The Minnesota Attorney General has filed a lawsuit against two pension advance companies. It is alleged that the companies violated Minnesota lending laws by making loans to Minnesota borrowers without being licensed as a lender. The New York Attorney General states that a litigation settlement advance product is usurious. It indicates that pension advance companies and litigation funding companies have become targets of state and local regulators. Certain states are trying label cash advance providers as lenders and their products as loans, as opposed to direct purchases, which would subject them to state and local usury laws.
A $20 million financing deal has been signed with litigation boutique Lewis Baach by Woodsford Litigation Funding. It will offer clients an expedited, one-stop arrangement for the financing of high value litigation.
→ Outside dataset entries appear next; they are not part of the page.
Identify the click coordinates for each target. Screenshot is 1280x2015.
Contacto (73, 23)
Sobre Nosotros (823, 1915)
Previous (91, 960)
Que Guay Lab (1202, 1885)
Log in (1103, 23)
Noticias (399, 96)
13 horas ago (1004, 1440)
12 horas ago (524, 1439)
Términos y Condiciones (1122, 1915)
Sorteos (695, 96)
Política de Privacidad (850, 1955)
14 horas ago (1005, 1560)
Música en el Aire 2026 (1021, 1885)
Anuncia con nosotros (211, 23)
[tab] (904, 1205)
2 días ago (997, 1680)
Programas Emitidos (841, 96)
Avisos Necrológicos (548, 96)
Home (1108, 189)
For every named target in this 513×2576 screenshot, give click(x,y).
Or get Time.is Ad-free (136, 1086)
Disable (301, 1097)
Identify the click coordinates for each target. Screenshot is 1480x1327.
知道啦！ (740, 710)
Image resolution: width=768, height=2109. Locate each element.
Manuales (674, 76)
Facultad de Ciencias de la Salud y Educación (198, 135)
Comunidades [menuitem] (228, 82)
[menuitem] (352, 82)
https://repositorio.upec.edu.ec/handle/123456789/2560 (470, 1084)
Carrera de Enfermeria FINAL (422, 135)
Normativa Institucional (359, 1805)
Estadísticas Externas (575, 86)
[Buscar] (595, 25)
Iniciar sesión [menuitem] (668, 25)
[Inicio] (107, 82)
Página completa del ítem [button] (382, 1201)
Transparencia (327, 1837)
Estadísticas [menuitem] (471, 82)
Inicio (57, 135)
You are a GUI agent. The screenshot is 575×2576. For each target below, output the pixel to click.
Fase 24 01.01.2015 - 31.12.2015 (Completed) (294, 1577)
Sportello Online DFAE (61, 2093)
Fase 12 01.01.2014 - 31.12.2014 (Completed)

The deal covers matters in any jurisdiction around the world where Lewis Baach Kaufmann Middlemiss offer contingency fee arrangements. Also, it will work where funding is required for the additional litigation expenses, including expert witness fees, e-discovery costs and court and tribunal fees. Brazilian funder, Leste Litigation Finance, also supports the international arrangement between the two. As part of a collaboration agreement announced in March, for any matters with a Brazilian element, Leste and Woodsford will regulate funding jointly.
Third-Party Litigation Funding can help attorneys and clients get results.
Litigation process is often expensive. Some clients cannot afford litigation costs due to various reasons. In this case, litigation funding can pay substantial costs of pursuing a lawsuit from complaint to judgment.
Litigation financing can have similar benefits for attorneys. It provides them greater flexibility. It concerns the cases they take and the way they provide representation.
Meanwhile, it is important for lawyers to understand how to manage a litigation financing transaction. The general advice for a lawyer is not to become part of the loan process when suggesting to a client where he may try to get financial help for individual needs. The lawyer also needs to be careful about providing a litigation finance company with information or opinions about the prospects of the client’s case.